Reading Group Reflections

The author, Nicholas Kluge Corrêa, philosopher and deep learning practitioner from the Center for Science and Thought at Uni Bonn, presented the core of his PhD thesis to us. Rather than viewing the conditions presented in the thesis as strictly necessary and sufficient conditions for alignment, they should be viewed as philosophical conditions and practical guidelines. The necessary conditions revolve around assumptions of what intelligence is, how human behavior is driven by intentions, how intentions result from normative preferences, and how human preferences can be observed in the environment. These assumptions seemed appropriate to make to us with mostly technical backgrounds, although Nicholas was quick to point out that philosophers can find them very disagreeable. The technical guidelines stress the importance of coherently aggregating human preferences under uncertainty, making this a part of the objective function of AI systems, and implementing additional safety guardrails to mitigate unintended consequences. These guidelines certainly make sense – they are what’s underpinning the platforms offering large language models today: For reinforcement learning from human feedback, we first learn a reward function that aggregates human preferences, and then we make that reward function a part of the training objective. Input and output filtering mechanism serve as additional guardrails to prevent misuse of the system or catches cases where the system goes off-rails.

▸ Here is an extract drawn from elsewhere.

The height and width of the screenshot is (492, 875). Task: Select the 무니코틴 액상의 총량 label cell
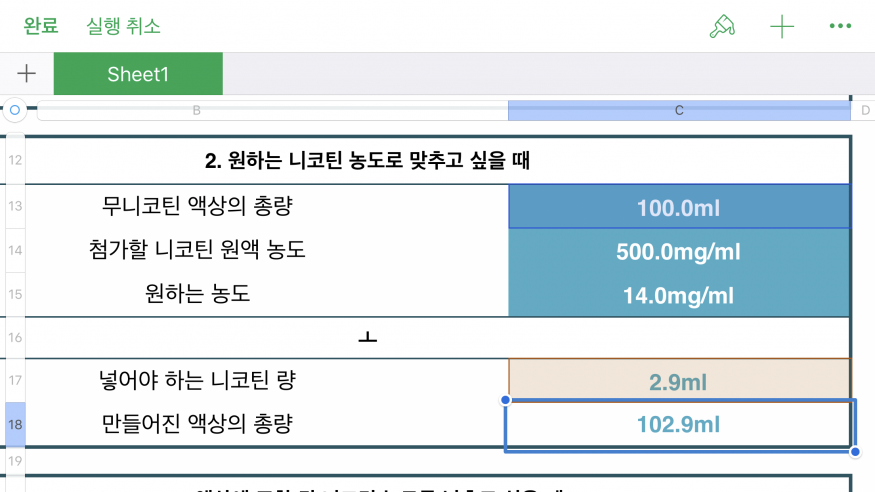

So if present-day systems already follow the sufficient conditions for AI alignment, are all problems solved? Not quite. While humans impregnate the environment with their preferences, we can only hope to extract preferences that have been expressed in past environments, but not in future ones. As AIs are becoming part of our world and take over increasingly more sophisticated tasks, our preferences become highly uncertain to the point that it is difficult to extract a signal from. Alignment isn’t solved yet.